Jean-Claude Corbeil, un immense savant

Capture d'écran d'une entrevue de Jean-Claude Corbeil réalisée en 2019 par le Centre de recherche interuniversitaire sur le français en usage au Québec, publiée sur YouTube
Photo: YouTube / CRIFUQ Capture d'écran d'une entrevue de Jean-Claude Corbeil réalisée en 2019 par le Centre de recherche interuniversitaire sur le français en usage au Québec, publiée sur YouTube

On se souviendra de Jean-Claude Corbeil d’abord comme d’un immense savant. La bibliographie des écrits de ce linguiste brillant, méticuleusement présentée sur le site que ses collègues de l’Université de Sherbrooke maintiennent à sa mémoire, est admirable. Mais plus admirable peut-être, et plus rare encore, est le fait qu’il ait accepté de mettre cette science au service d’une société que tout éloignait de sa langue, en se consacrant à toutes les causes qu’il avait décidé de servir pour la protéger. De l’Office québécois de la langue française et de la Charte de la langue française à ses grands projets lexicographiques, Jean-Claude s’est beaucoup dépensé. Il a raconté cette riche histoire dans son beau livre sur les politiques linguistiques du Québec, publié sous le titre L’embarras des langues (Québec Amérique, 2007).

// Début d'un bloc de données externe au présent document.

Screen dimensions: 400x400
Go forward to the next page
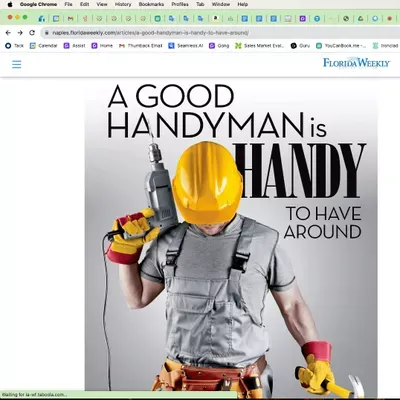(20, 33)
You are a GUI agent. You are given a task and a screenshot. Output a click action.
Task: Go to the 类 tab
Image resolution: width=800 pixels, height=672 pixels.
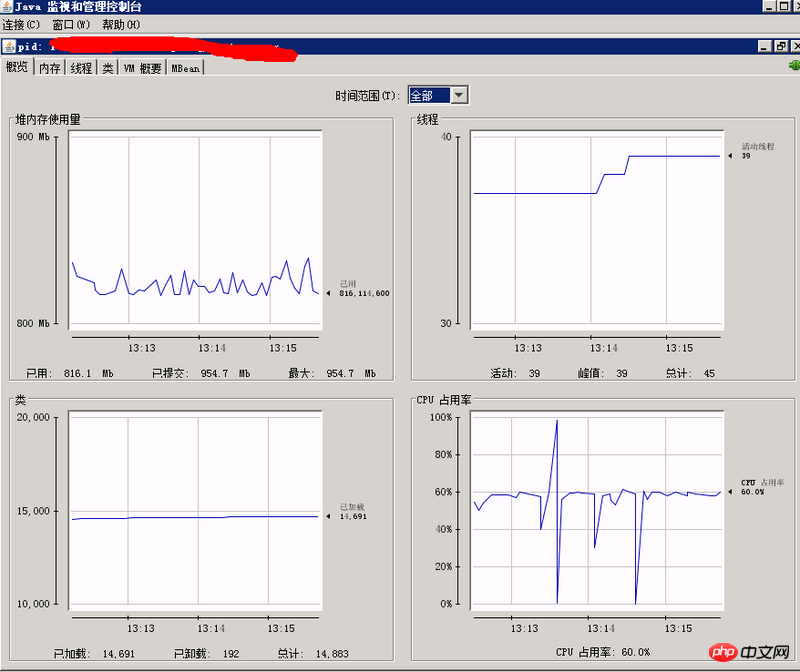pos(107,68)
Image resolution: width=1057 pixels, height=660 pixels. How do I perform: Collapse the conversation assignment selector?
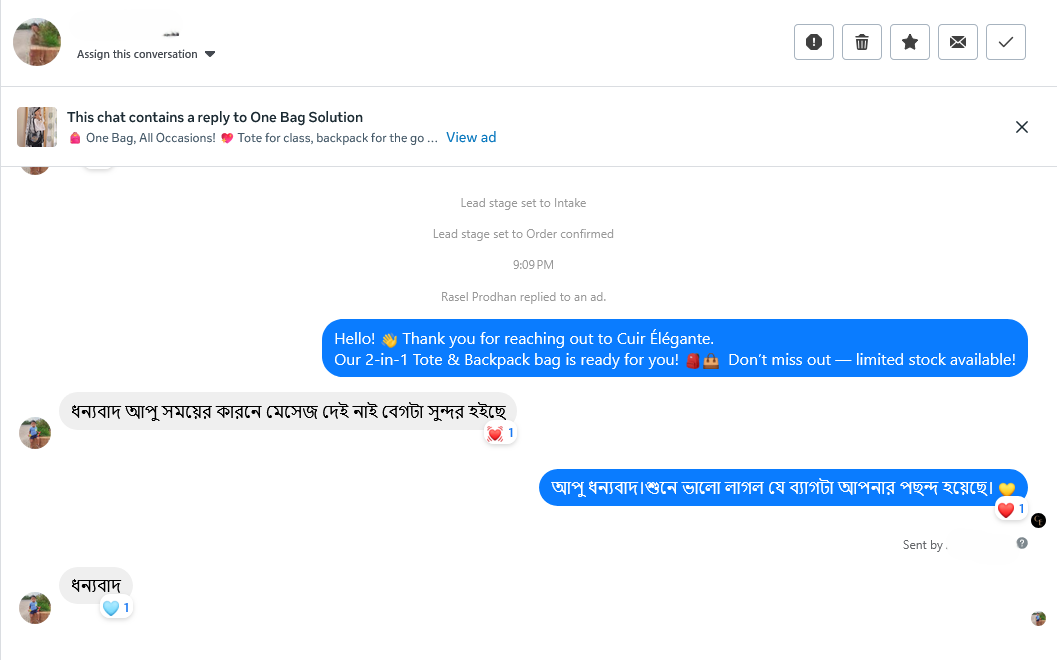[x=210, y=55]
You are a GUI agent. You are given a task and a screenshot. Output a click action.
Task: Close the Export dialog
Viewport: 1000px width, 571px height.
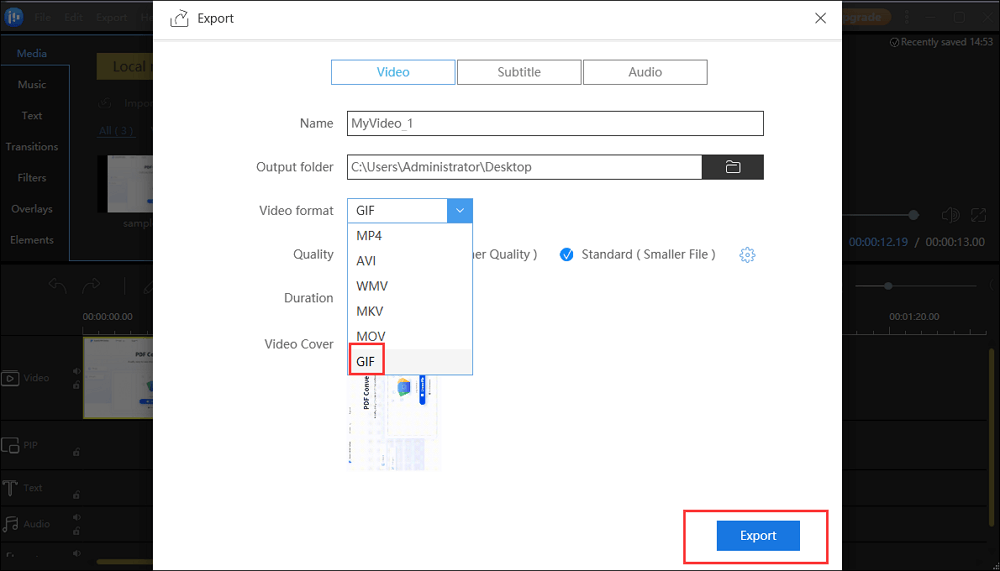pos(820,18)
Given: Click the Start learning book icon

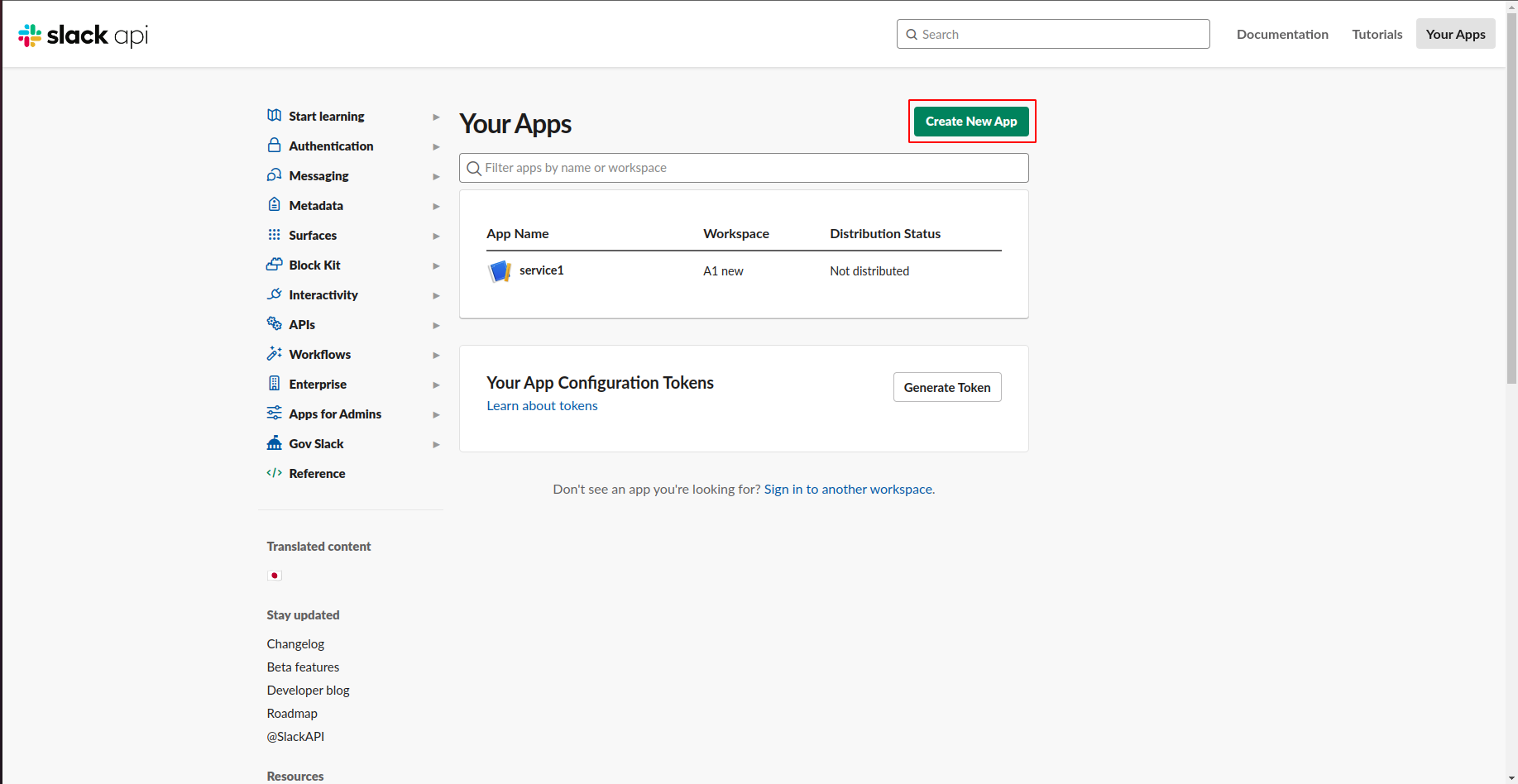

Je l’ai connu alors que l’époque de ses engagements publics était déjà derrière lui et qu’il donnait toute son énergie à notre Académie. Avec Claude Lévesque et Jacques Allard, ses grands complices, il fut le premier à m’y accueillir. Fragile, menacé, toujours incertain, l’avenir de l’Académie des lettres lui semblait celui-là même de notre langue : cet avenir, aimait-il répéter, exigeait un engagement de fond. Son exemple était inspirant, lui qui se dévouait aux tâches les plus humbles. Sa modestie s’accompagnait d’une forme très joyeuse d’ironie. En acceptant la fonction de secrétaire, rôle qu’il assuma de manière exemplaire pendant de nombreuses années, il réalisait peut-être un désir enfoui, celui de devenir archiviste. Lauréat de tant de prix prestigieux, travailleur infatigable, Jean-Claude trouvait maintenant son plaisir dans la vie de notre compagnie, où il avait plusieurs amis.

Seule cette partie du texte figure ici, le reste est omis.